Juan Pablo Villalobos’s Quesadillas (And Other Stories) translated from Spanish by Rosalind Harvey is about 1980s Mexico.
Roberto Bolano’s The Insufferable Gaucho (Picador), a collection of short stories, translated from Spanish by Chris Andrews.
There is a range of European writers to be discovered in English translation on the Seagull Books list, Indian regional language writers from Sahitya Akademi, NBT, Penguin Books India, OUP, HarperCollins, Zubaan, Hachette, Navayana, Stree Samya, and Yatra Books.
Oxford University Press’s Indian Writing programme and the Oxford Novellas series are broader in their scope including works translated from Dogri and Konkani and looking at scripts from Bhili and Tulu.
Translations allow writers of the original language to be comfortable in their own idiom, socio-political milieu without carrying the baggage of other literary discourses. Translated literature is of interest to scholars for its cultural and literary value and, as Mini Krishnan, Series Editor, Oxford Novellas, writes, “the distinctive way they carry the memories and histories of those who use them”. Making the rich content available is what takes precedence. Within this context, debates about the ethics of publishing a translation such as J.R.R. Tolkien’s 1926 prose translation of Beowulf (HarperCollins), 88 years later, seem to be largely ignored though Tolkein described it as being “hardly to my liking”.

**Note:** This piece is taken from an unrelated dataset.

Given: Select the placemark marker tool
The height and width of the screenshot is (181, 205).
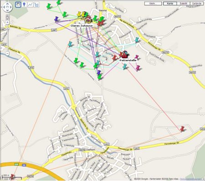Looking at the screenshot, I should pos(24,5).
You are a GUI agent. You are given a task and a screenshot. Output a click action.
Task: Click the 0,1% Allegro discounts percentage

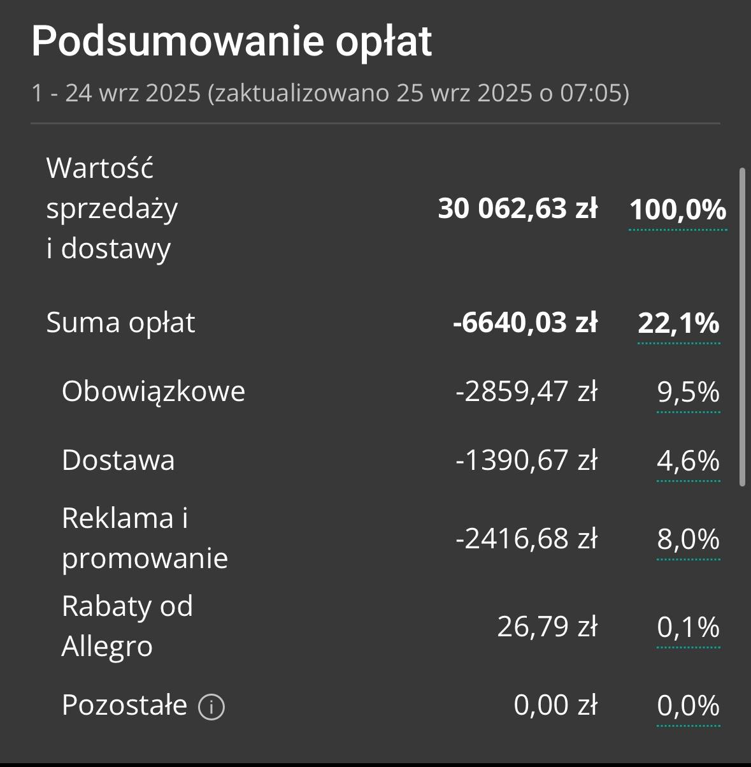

Linguistic maps available at http://www.muturzikin.com/ show the vast number of languages that exist apart from English. In the seven states of northeast of India alone there are 42 documented languages. Reports such as http://w3techs.com/technologies/overview/content_language/ all indicate that content languages (all though with strong literary traditions) such as Hindi, Marathi, Sanskrit, Punjabi and even Irish are used by less than one per cent of websites. Google India estimates that the next 300 million users from India won’t use English. It isn’t surprising then to discover that Google announced the acquisition of Word Lens, an app which can translate a number of different languages in real time. For now users can translate between English and Portuguese, German, Italian, French, Russian, and Spanish. Indian languages may be underrepresented on the Internet but, with digital media support and the rapid acceptance of unicode, an encoding which supports Indic fonts, translations will become easier. Soon apps such as Word Lens may expand to include other languages, probably even circumventing the need of publishers to translate texts.